Amaç ve Hedefler

Bu çalışmanın temel amacı Havran-Balıkesir Fay Zonu’nda kurulacak GNSS ağı ile

  • Bölgenin güncel hız ve gerinim alanının,
  • Segmentlere ait güncel kayma hızlarının,
  • Jeodezik deprem tekrarlama periyotlarının,
  • Asismik hareketlerin olup olmadığının,
  • Literatürde zonun geç Holosen döneminde 1000 yıllık ortalama yineleme aralığı olduğu fakat 2000 yıldır yüzey kırığı oluşturan bir deprem olduğuna dair bir kanıt bulunmaması nedeniyle, bölgedeki faylarda biriken gerinimin ne kadar büyüklükte bir depreme neden olacağının belirlenmesi amaçlanmaktadır.
  • Jeodezik deprem tehlike haritaları üreterek hem bilimsel çalışmalara hem de çeşitli kurum ve kuruluşların planlamalarına referans ve altlık oluşturmayı amaçlamaktadır.

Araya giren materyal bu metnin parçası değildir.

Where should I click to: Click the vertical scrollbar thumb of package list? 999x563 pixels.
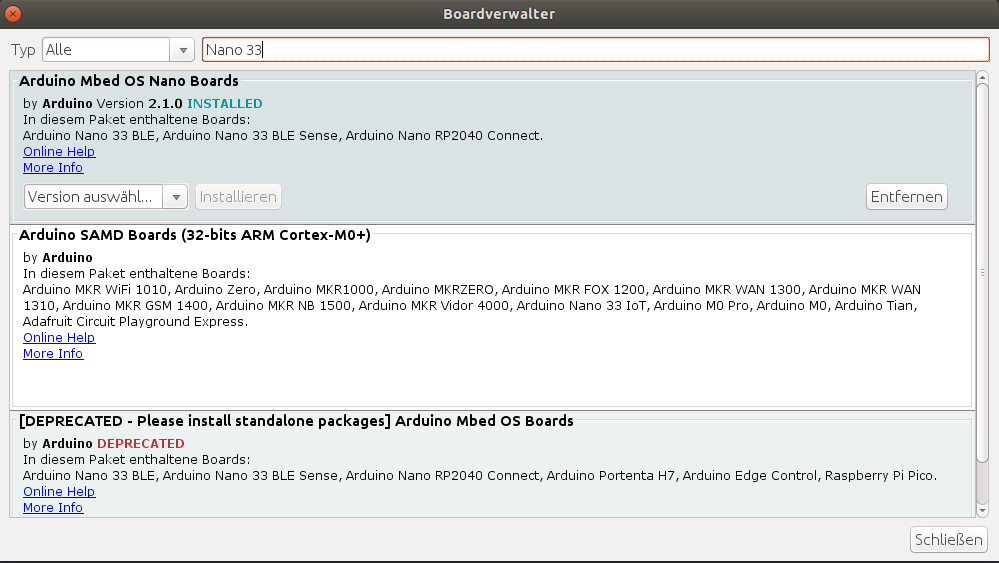(982, 270)
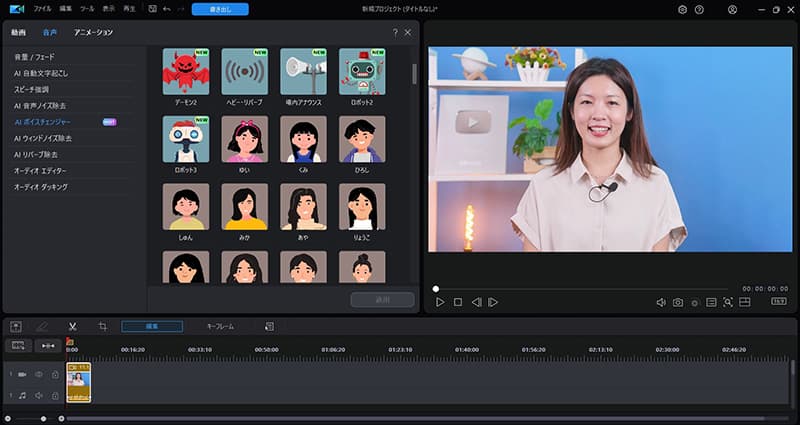Viewport: 800px width, 425px height.
Task: Step to next frame in preview controls
Action: coord(493,302)
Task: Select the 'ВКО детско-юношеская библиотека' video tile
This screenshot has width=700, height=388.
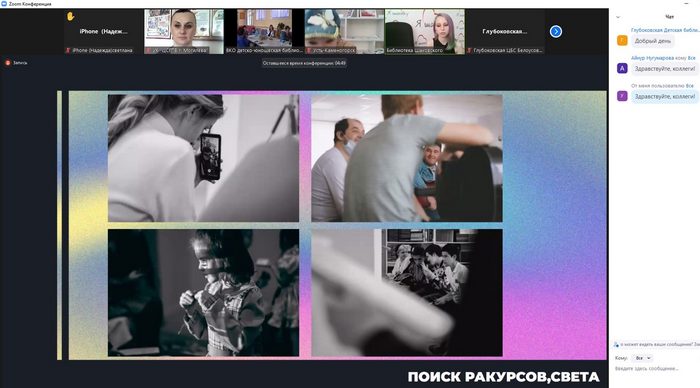Action: click(264, 32)
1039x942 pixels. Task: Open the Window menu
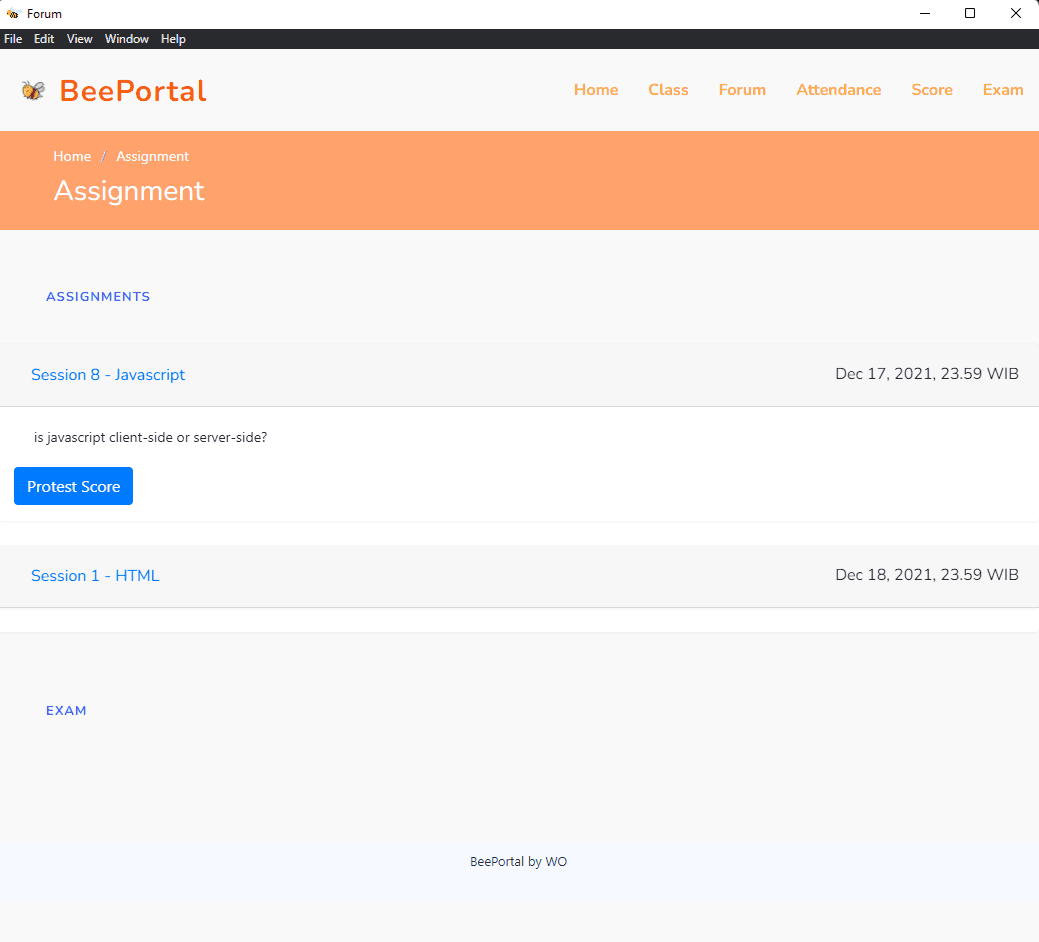pos(127,38)
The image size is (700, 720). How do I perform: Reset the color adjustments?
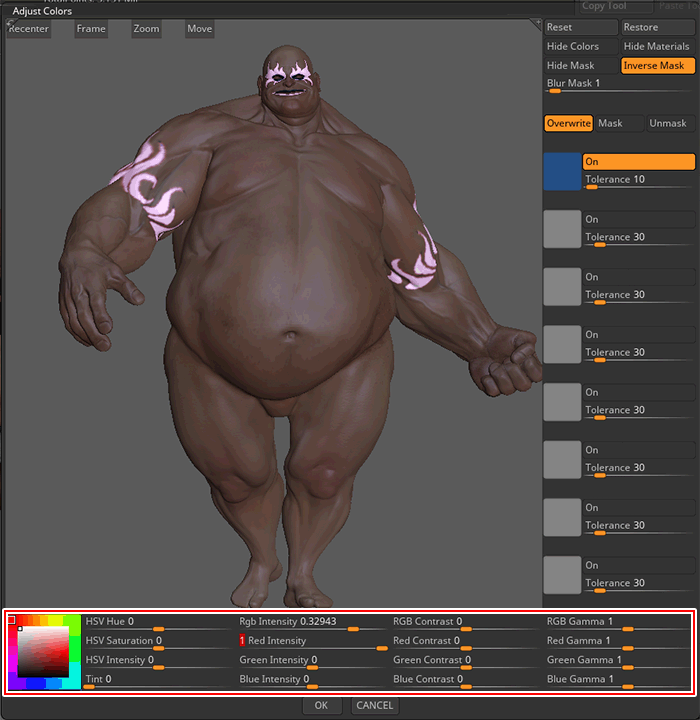click(581, 28)
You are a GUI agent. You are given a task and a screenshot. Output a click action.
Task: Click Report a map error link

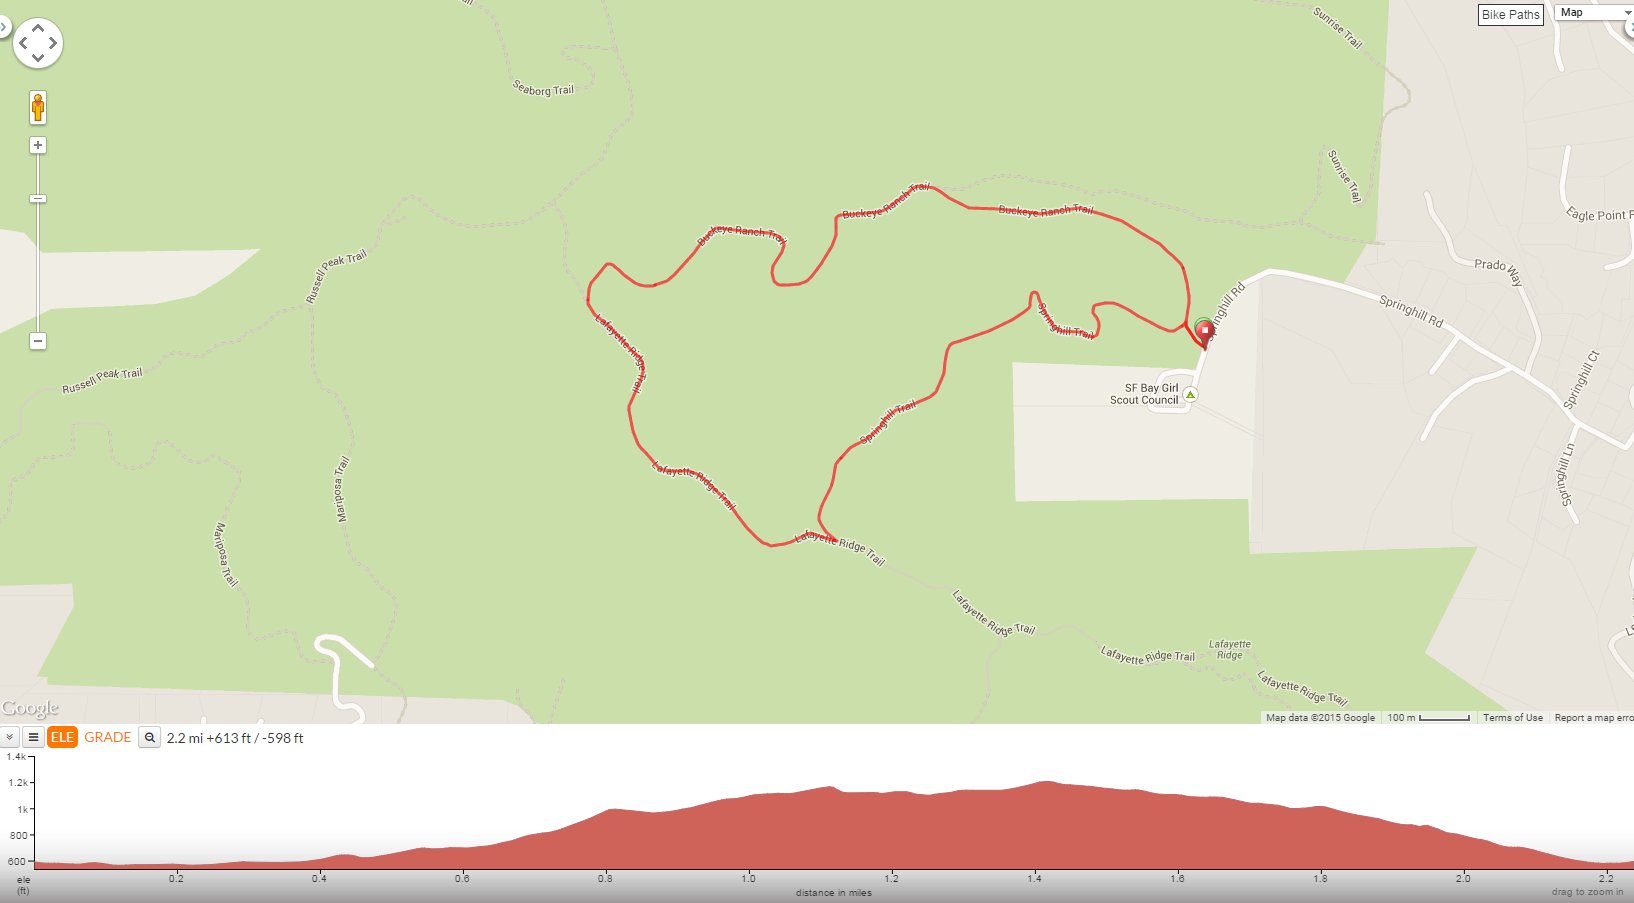tap(1594, 718)
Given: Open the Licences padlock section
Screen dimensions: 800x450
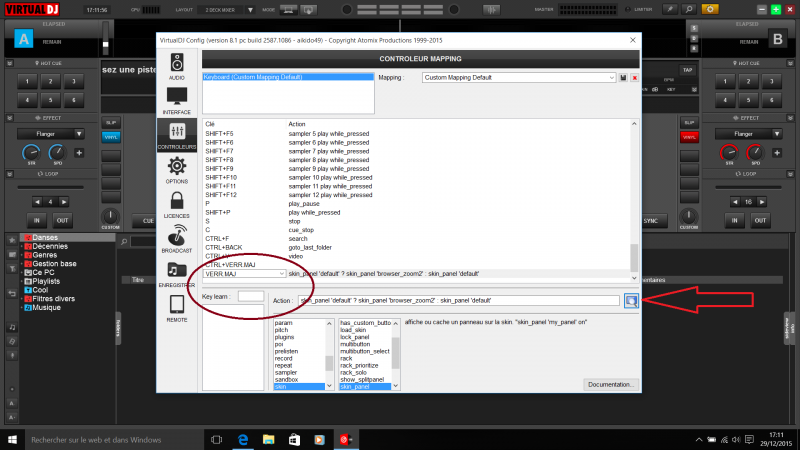Looking at the screenshot, I should tap(176, 204).
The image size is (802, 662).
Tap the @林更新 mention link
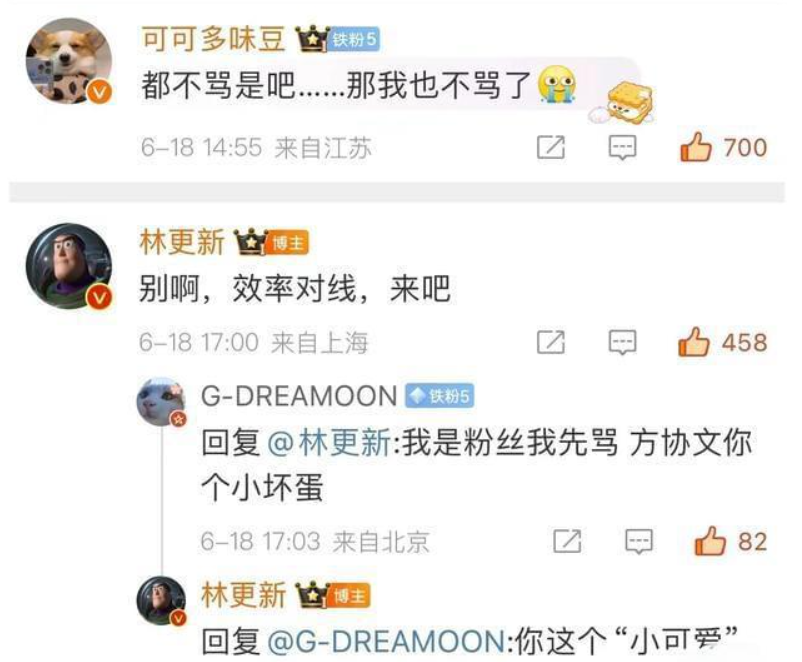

Yapılacak çalışmanın hedefleri:

  • Projenin ana hedefleri; GNSS tekniği yöntemi sonuçları ile bölgeye ilişkin hız alanı bilgisi, bölgenin gerinim (yamulma) hızı (strain rate) değerleri, fayın kilitlenme derinliği ve fay üzerindeki kayma hızları, çalışma bölgesinde mevcut olan aktif faylar boyunca meydana gelen kabuk deformasyonu haritalanacaktır.
  • Oluşturulacak olan ağın bölgede nokta sıklığını ve veri homojenliğini arttıracak olması sebebiyle proje kapsamında yapılacak ölçmelerle ve ilerleyen yıllar içerisinde ölçmelerin devam ettirilmesi ile bölge ve ülke sismotektoniğine hizmet etmesi öngörülmektedir.
  • Günümüzde sismolojik yöntemlerle üretilen deprem tehlike haritaları gerek katalogların eksiklikleri gerek depremlerin çok uzun tekrarlanma aralıklarına bağlı olarak birçok bölgede yetersiz kalmaktadır. Sadece katalog verilerine dayalı olarak yapılması öngörülen deprem tehlike haritalarının, jeodezik yöntemlerin de eklenerek geliştirilmesine katkı sağlayacağı değerlendirilmektedir.
  • Proje kapsamında oluşturulması hedeflenen sismotektonik haritalar ile çalışma alanındaki fay segmentlerinin üzerinde meydana gelen aletsel ve tarihsel dönem deprem etkinliği çıkarılacaktır. Bu sayede bölgedeki fayların hangileri üzerinde sismik etkinliğin yoğun olduğu, odak mekanizma çözümleri üretilmiş depremlere göre bu fayların günümüzdeki davranış şekilleri ve gerilim yönleri yorumlanacaktır. Hangi segmentler üzerinde sismik aktivitenin zayıf olduğu ve sismik boşluk içerdiği sismotektonik haritalarla beraber Sözbilir vd., 2016’da yayınlanan paleosismolojik veriler ışığında değerlendirilecektir. Elde edilen bulgular, bu çalışmada elde edilmesi hedeflenen jeodezik gerinim yönleri ve jeodezik deprem tekrarlanma periyotları ile karşılaştırılarak yorumlanacaktır.